Additional Information and Where to Find It:
In connection with the proposed transaction, a proxy statement of Boykin Lodging Company and other materials will be filed with the SEC. INVESTORS ARE URGED TO READ THE PROXY STATEMENT AND THESE OTHER MATERIALS CAREFULLY WHEN THEY BECOME AVAILABLE BECAUSE THEY WILL CONTAIN IMPORTANT INFORMATION ABOUT BOYKIN LODGING COMPANY AND THE PROPOSED TRANSACTION. Investors will be able to obtain free copies of the proxy statement (when available) as well as other filed documents containing information about Boykin Lodging Company at http://www.sec.gov, the SEC’s free website.
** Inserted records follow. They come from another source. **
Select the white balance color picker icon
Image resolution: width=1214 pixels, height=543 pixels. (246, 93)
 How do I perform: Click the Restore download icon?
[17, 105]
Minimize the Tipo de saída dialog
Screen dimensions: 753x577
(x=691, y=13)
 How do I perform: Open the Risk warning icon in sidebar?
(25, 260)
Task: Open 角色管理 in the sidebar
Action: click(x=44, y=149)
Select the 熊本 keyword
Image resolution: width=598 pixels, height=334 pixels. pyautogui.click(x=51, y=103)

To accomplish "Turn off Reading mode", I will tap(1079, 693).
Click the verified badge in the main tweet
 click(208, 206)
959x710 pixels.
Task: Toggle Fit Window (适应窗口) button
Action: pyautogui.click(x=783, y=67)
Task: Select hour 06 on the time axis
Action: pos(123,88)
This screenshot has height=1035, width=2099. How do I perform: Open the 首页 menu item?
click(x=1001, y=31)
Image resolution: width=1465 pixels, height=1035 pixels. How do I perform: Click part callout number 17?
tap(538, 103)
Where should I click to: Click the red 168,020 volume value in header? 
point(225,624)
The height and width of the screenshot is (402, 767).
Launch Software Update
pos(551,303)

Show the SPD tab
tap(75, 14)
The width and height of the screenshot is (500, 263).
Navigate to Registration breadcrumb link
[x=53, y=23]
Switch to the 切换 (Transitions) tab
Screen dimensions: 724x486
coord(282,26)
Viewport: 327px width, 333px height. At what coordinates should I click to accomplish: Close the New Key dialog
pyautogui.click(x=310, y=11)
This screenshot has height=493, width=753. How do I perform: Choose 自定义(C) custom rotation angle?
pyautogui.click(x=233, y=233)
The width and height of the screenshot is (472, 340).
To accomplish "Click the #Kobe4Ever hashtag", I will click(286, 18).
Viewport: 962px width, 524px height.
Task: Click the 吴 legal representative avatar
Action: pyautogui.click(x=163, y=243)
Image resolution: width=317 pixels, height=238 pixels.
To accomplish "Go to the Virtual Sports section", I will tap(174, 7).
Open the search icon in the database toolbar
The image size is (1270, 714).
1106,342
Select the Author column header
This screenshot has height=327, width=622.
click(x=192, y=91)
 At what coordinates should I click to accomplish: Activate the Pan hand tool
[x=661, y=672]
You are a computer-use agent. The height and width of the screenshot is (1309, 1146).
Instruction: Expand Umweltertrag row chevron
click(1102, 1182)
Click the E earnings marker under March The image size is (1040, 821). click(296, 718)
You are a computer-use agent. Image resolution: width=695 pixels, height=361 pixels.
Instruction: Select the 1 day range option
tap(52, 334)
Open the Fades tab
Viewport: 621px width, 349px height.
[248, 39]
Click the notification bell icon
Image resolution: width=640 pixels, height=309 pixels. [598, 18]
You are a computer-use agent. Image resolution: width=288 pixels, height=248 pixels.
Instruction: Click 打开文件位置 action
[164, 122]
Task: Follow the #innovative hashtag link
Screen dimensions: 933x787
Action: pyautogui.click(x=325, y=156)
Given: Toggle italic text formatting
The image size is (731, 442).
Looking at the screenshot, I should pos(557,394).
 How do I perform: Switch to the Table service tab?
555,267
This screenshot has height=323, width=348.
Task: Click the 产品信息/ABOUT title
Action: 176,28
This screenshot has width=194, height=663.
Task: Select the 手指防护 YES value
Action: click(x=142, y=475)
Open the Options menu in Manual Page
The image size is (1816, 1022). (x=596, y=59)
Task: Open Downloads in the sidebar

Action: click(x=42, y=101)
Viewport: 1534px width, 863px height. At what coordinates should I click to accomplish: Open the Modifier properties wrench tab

Free copies of Boykin Lodging Company’s SEC filings are also available on Boykin Lodging Company’s website, http://www.boykinlodging.com.
Participants in the Solicitation:
Boykin Lodging Company and its executive officers and directors may be deemed, under SEC rules, to be participants in the solicitation of proxies from Boykin Lodging Company’s shareholders with respect to the proposed transaction. INFORMATION REGARDING BOYKIN LODGING COMPANY’S EXECUTIVE OFFICERS AND DIRECTORS IS SET FORTH IN THE COMPANY’S PROXY STATEMENT FILED ON APRIL 25, 2006. More detailed information regarding the identity of potential participants, and their direct or indirect interest, by securities, holdings or otherwise, will be set forth in the proxy statement and other material to be filed with the SEC in connection with the proposed transaction.